Schadenersatz

1200€-Retax: Chef zerrt PTA vor Gericht Patrick Hollstein, 29.08.2018 10:11 Uhr

Die PTA habe das Rezept nicht abzeichnen lassen, sondern selbst im Tresor verwahrt, behauptete der Apotheker. Dies könne man an der Verordnung erkennen, denn diese trage nur das handschriftliche Namenskürzel der PTA, aber nicht das eines Apothekers. Damit habe sie gegen ihre Pflichten verstoßen, zumindest sei ihr grobe Fahrlässigkeit vorzuwerfen. Entsprechend müsse sie für den Schaden aufkommen und ihm die knapp 1200 Euro erstatten.

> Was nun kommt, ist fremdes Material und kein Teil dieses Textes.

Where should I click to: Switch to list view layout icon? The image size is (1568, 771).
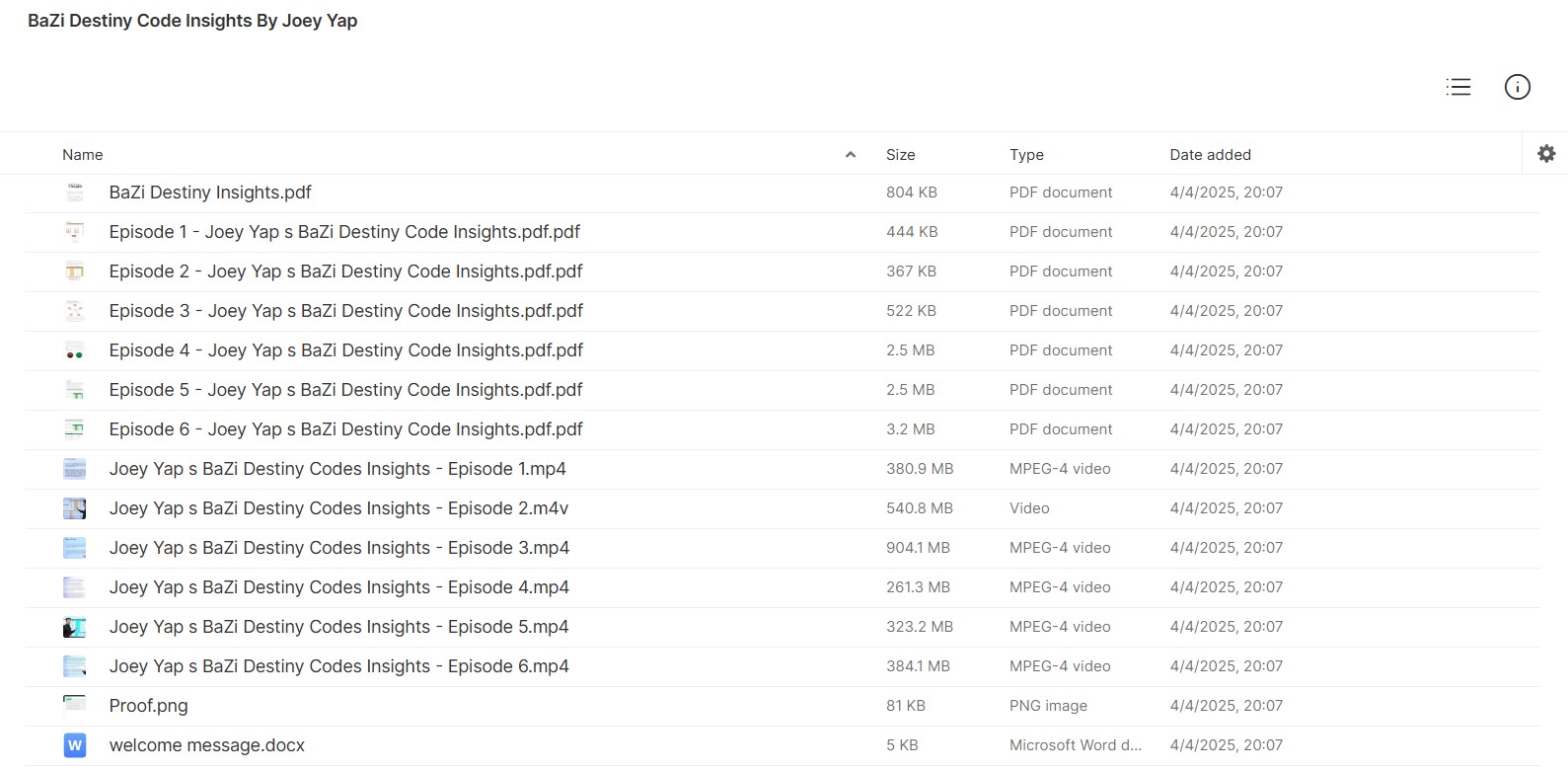pos(1457,87)
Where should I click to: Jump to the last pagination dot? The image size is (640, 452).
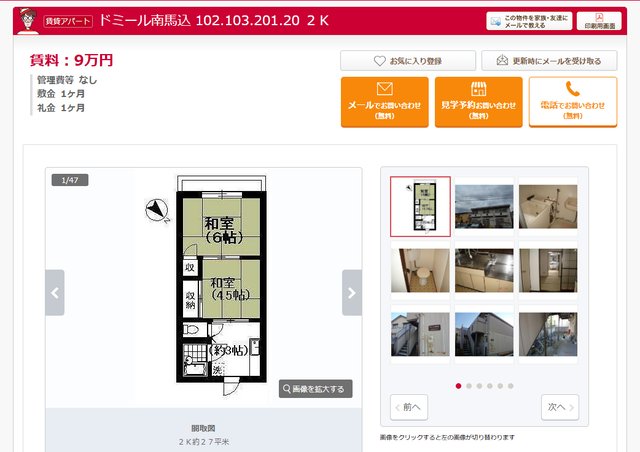click(x=510, y=386)
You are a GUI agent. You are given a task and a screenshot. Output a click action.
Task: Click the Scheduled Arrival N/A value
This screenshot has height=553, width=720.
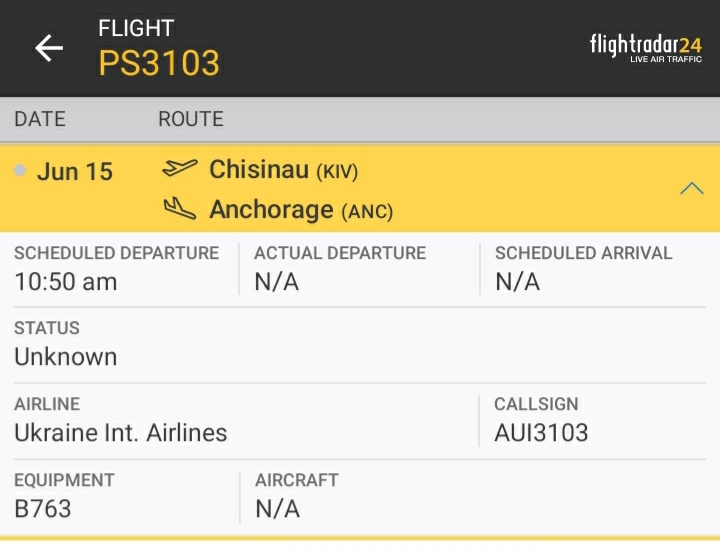pos(517,282)
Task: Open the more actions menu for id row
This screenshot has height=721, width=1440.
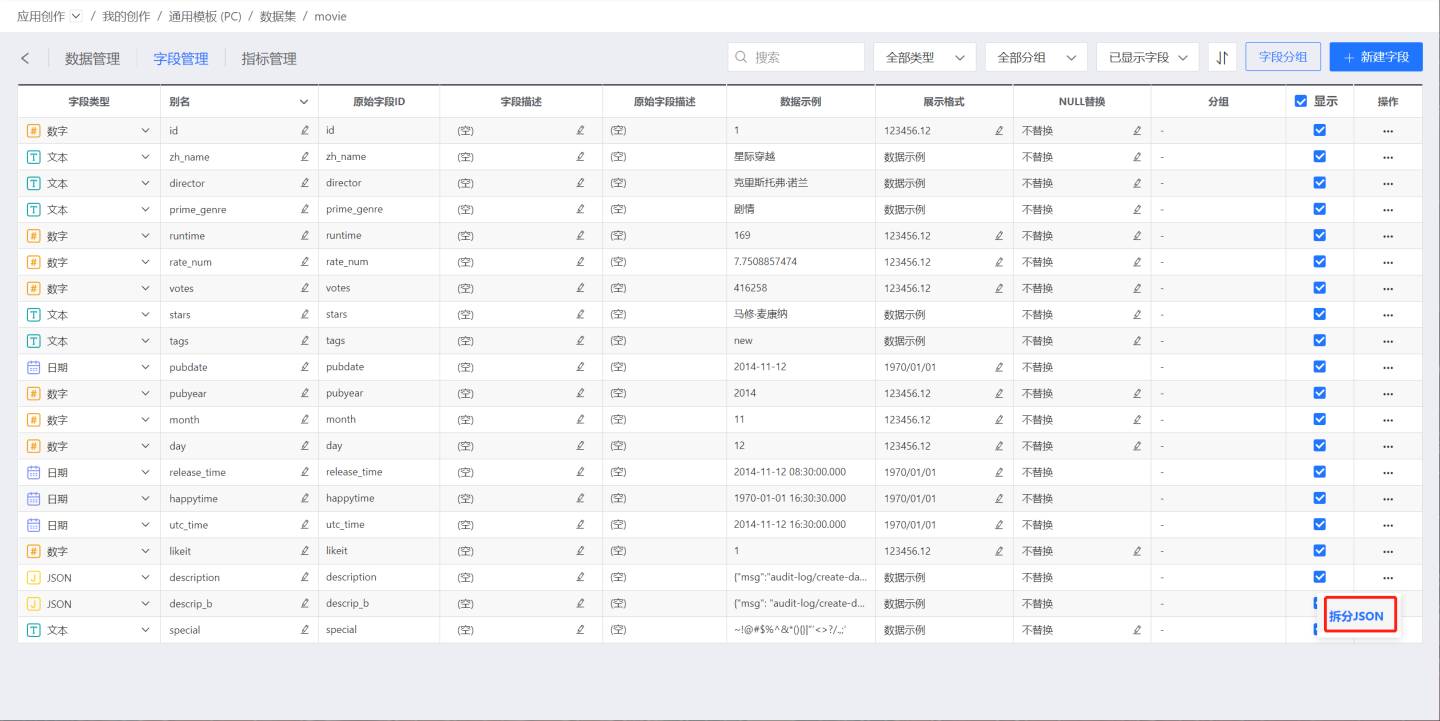Action: pyautogui.click(x=1387, y=131)
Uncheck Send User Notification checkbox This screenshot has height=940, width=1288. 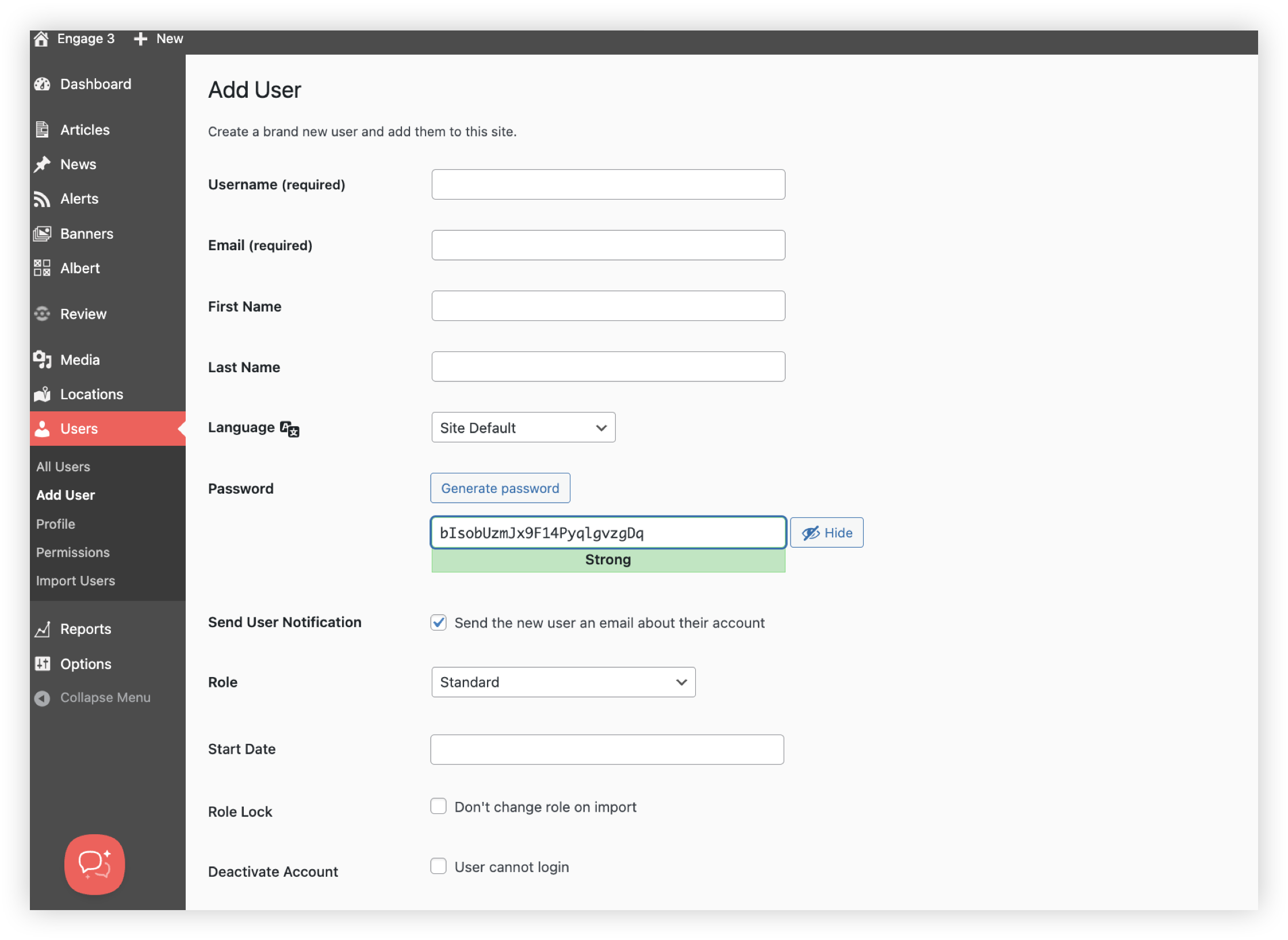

Der Fehler hätte aus seiner Sicht auch keinem anderen Mitarbeiter auffallen können: Die PKA könne beim Wareneingang nicht überprüfen, ob die gelieferten Medikamente mit denen auf dem Rezept übereinstimmten; weder vom Zeitaufwand noch von der Qualifikation her sei dies möglich. Derjenige Mitarbeiter, der das Medikament gegen Vorlage des Abholscheins abgebe, könne ebenfalls nicht noch einmal den ganzen Vorgang kontrollieren. Das sei „total utopisch“. Vielmehr sei derjenige, der das Rezept bearbeite und dadurch die Bestellung auslöse, für den Vorgang verantwortlich.

Die PTA verteidigte sich, sie habe das Medikament nicht bestellt, bei der Lieferung nicht in Empfang genommen und nicht an die Patientin abgegeben. Sie habe kein Rezept in einen roten Umschlag gesteckt und in den Safe gelegt. Ihr sei nicht einmal bekannt gewesen, wo sich der Safe befinde.

Das Arbeitsgericht wies die Schadenersatzklage ab. Alleine dadurch, dass die PTA das Rezept bearbeitet hatte, ohne es einem Approbierten vorzulegen, sei noch kein Schaden entstanden. Zu der Frage, wer das Medikament bestellt und wer es abgegeben hatte, hatte der Apotheker aus Sicht der Richter keine Beweise vorgelegt.